• **Exercise**: An unaltered copy of every line below is the expected output.
───── Data supplied
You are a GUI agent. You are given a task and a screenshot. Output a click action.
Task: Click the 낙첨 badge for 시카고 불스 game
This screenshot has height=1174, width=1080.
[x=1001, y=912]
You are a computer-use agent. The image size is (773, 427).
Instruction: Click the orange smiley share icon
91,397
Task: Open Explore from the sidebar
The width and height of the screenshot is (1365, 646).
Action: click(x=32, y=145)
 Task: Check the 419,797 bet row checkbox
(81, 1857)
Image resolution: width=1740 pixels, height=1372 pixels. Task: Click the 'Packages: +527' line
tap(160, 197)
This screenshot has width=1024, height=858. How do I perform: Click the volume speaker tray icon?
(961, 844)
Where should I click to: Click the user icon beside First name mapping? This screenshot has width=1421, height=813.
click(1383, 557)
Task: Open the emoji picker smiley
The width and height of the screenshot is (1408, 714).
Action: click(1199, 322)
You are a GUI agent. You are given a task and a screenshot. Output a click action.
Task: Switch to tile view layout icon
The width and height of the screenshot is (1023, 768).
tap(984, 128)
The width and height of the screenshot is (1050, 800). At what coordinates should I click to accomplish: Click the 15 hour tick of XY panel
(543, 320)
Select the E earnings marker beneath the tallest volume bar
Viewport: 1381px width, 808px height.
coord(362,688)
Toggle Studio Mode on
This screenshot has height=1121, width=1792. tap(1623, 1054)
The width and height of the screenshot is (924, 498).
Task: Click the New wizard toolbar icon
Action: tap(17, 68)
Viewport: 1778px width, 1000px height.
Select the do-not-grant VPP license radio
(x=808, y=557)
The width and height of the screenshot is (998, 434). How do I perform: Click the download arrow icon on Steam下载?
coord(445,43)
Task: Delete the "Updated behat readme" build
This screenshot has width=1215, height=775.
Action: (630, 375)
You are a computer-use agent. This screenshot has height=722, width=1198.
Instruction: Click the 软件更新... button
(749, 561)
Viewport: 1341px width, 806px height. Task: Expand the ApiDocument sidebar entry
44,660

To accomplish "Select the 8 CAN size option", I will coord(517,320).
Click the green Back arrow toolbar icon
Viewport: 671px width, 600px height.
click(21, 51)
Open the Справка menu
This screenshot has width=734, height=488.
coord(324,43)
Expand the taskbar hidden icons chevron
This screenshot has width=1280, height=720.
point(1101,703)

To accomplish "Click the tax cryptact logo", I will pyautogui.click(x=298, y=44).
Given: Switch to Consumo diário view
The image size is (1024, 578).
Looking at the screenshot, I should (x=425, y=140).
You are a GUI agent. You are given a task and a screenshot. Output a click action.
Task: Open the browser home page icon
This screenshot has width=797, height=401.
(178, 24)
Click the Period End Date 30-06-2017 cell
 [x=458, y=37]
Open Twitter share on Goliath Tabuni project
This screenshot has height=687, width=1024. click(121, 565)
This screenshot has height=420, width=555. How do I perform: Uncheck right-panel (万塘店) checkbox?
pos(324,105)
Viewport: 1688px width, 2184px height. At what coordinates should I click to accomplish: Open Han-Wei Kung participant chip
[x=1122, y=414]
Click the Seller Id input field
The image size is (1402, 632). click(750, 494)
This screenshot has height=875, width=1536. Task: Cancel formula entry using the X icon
──────────
• **Completed exercise**:
You are a GUI agent. You are given a task and a screenshot. Output a click action.
Task: Click the 낙첨 badge for 시카고 불스 game
This screenshot has height=1174, width=1080.
[x=1001, y=912]
You are a computer-use agent. The image size is (773, 427).
Instruction: Click the orange smiley share icon
91,397
Task: Open Explore from the sidebar
The width and height of the screenshot is (1365, 646).
Action: click(x=32, y=145)
 Task: Check the 419,797 bet row checkbox
(81, 1857)
Image resolution: width=1740 pixels, height=1372 pixels. Task: Click the 'Packages: +527' line
tap(160, 197)
This screenshot has width=1024, height=858. How do I perform: Click the volume speaker tray icon?
(961, 844)
Where should I click to: Click the user icon beside First name mapping? This screenshot has width=1421, height=813.
click(1383, 557)
Task: Open the emoji picker smiley
The width and height of the screenshot is (1408, 714).
Action: click(1199, 322)
You are a GUI agent. You are given a task and a screenshot. Output a click action.
Task: Switch to tile view layout icon
The width and height of the screenshot is (1023, 768).
tap(984, 128)
The width and height of the screenshot is (1050, 800). At what coordinates should I click to accomplish: Click the 15 hour tick of XY panel
(543, 320)
Select the E earnings marker beneath the tallest volume bar
Viewport: 1381px width, 808px height.
coord(362,688)
Toggle Studio Mode on
This screenshot has height=1121, width=1792. tap(1623, 1054)
The width and height of the screenshot is (924, 498).
Task: Click the New wizard toolbar icon
Action: tap(17, 68)
Viewport: 1778px width, 1000px height.
Select the do-not-grant VPP license radio
(x=808, y=557)
The width and height of the screenshot is (998, 434). How do I perform: Click the download arrow icon on Steam下载?
coord(445,43)
Task: Delete the "Updated behat readme" build
This screenshot has width=1215, height=775.
Action: (630, 375)
You are a computer-use agent. This screenshot has height=722, width=1198.
Instruction: Click the 软件更新... button
(749, 561)
Viewport: 1341px width, 806px height. Task: Expand the ApiDocument sidebar entry
44,660

To accomplish "Select the 8 CAN size option", I will coord(517,320).
Click the green Back arrow toolbar icon
Viewport: 671px width, 600px height.
click(21, 51)
Open the Справка menu
This screenshot has width=734, height=488.
coord(324,43)
Expand the taskbar hidden icons chevron
This screenshot has width=1280, height=720.
point(1101,703)

To accomplish "Click the tax cryptact logo", I will pyautogui.click(x=298, y=44).
Given: Switch to Consumo diário view
The image size is (1024, 578).
Looking at the screenshot, I should (x=425, y=140).
You are a GUI agent. You are given a task and a screenshot. Output a click action.
Task: Open the browser home page icon
This screenshot has width=797, height=401.
(178, 24)
Click the Period End Date 30-06-2017 cell
 [x=458, y=37]
Open Twitter share on Goliath Tabuni project
This screenshot has height=687, width=1024. click(121, 565)
This screenshot has height=420, width=555. How do I perform: Uncheck right-panel (万塘店) checkbox?
pos(324,105)
Viewport: 1688px width, 2184px height. At what coordinates should I click to accomplish: Open Han-Wei Kung participant chip
[x=1122, y=414]
Click the Seller Id input field
The image size is (1402, 632). click(750, 494)
This screenshot has height=875, width=1536. Task: Cancel formula entry using the X icon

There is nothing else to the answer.